The degree to which he put Watson through the ringer for Breaking the Waves, his first international success, “nurtured his reputation for gleeful directorial cruelty,” wrote Sweet.
Kidman has always alternated between praising the director’s artistic sensibility and recounting the horror of production. Perhaps the proof of her true feelings was how she reneged on a promise to star in Manderlay, the sequel to Dogville, after having reportedly endured hours-long screaming matches with Von Trier in the woods, where he would walk her out of earshot of the rest of production.
And it’s not just the women.
John C. Reilly walked off the set of Manderlay after Von Trier asked him to kill a donkey in a scene.
Paul Bettany, who co-starred in Dogville, called the shoot “eight enormously long weeks in the most depressing place I have ever been in my life.” He reportedly was so dismayed to learn that his hotel room abutted Von Trier’s that he tried to drag his bed away from the wall, unable to stomach sleeping so close to the filmmaker. The bed was bolted to the floor.
There are plenty of actors who praise their experience with Von Trier.

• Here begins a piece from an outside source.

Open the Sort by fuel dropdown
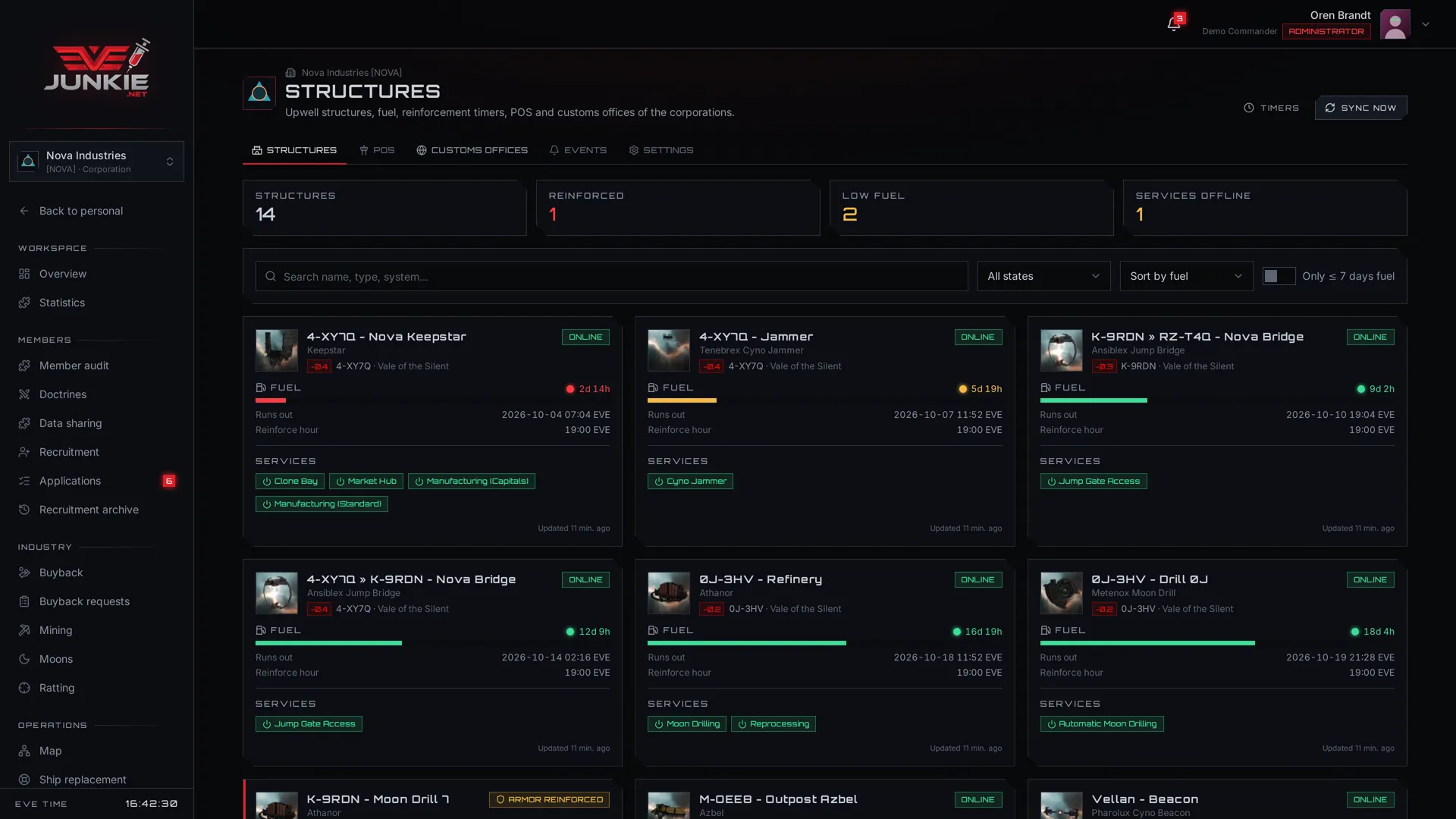 coord(1186,276)
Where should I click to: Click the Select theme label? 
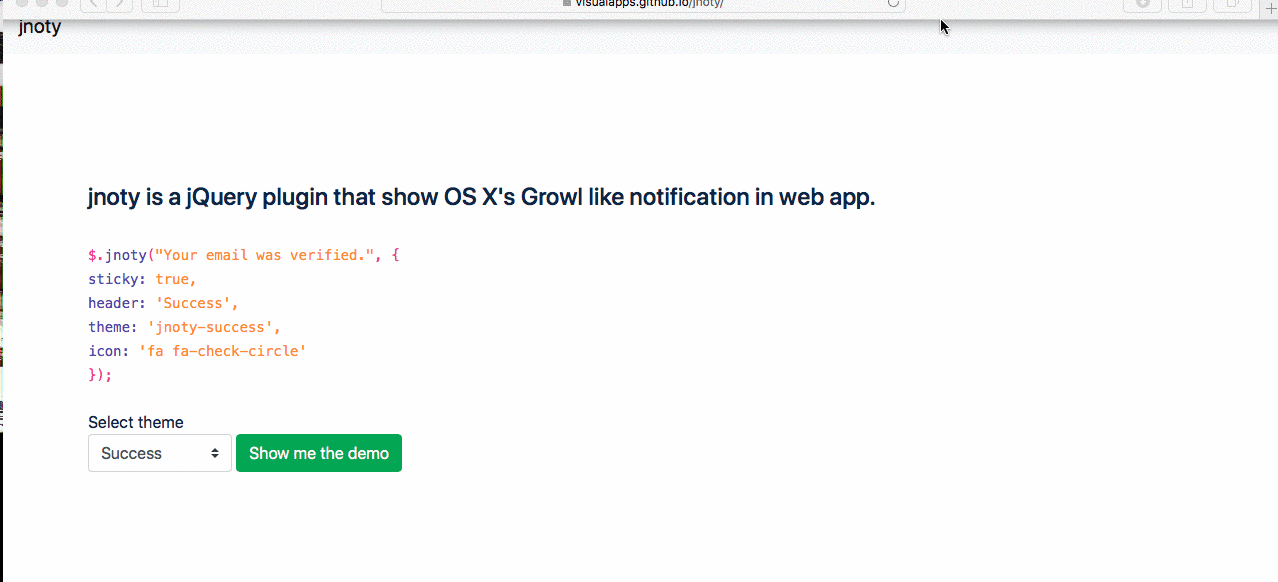tap(136, 422)
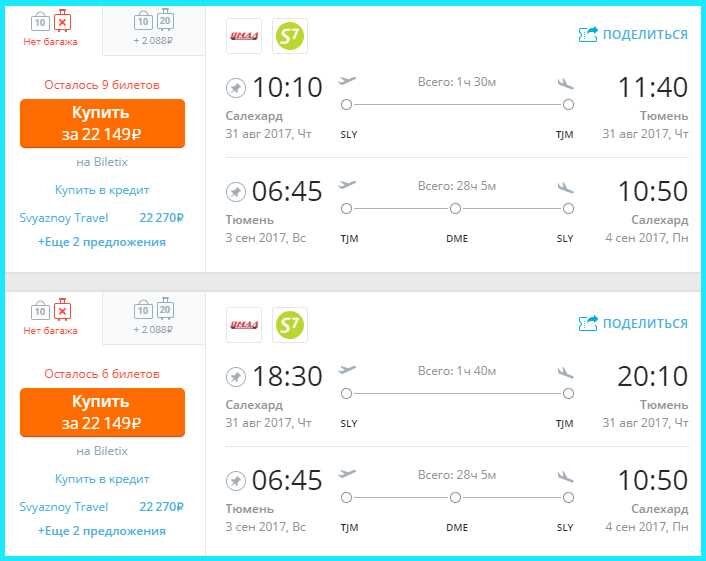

But that’s not the issue here. Björk has often spoken out, advocating against the media’s sexist treatment of women and refusal to believe them when they come forward—somehow finding a way to excuse men’s behavior and discredit women.
She is alleging that 12 years ago, Von Trier and his producer fabricated stories about her to combat her own accusations against them. Now they’re doing it again.
Producer Peter Aalbek Jensen, who produced Dancer in the Dark, also spoke out in Von Trier’s defense after Björk’s initial Facebook post. “As far as I remember we were the victims. That woman was stronger than both Lars von Trier and me and our company put together. She dictated everything and was about to close a movie of 100m kroner [$16m],” he said.
“We were the victims.” Reread Björk’s detailing of harassment, and then reread that sentence. Anyone wondering how a reign of terror like Harvey Weinstein’s could last so long? That attitude is the reason why.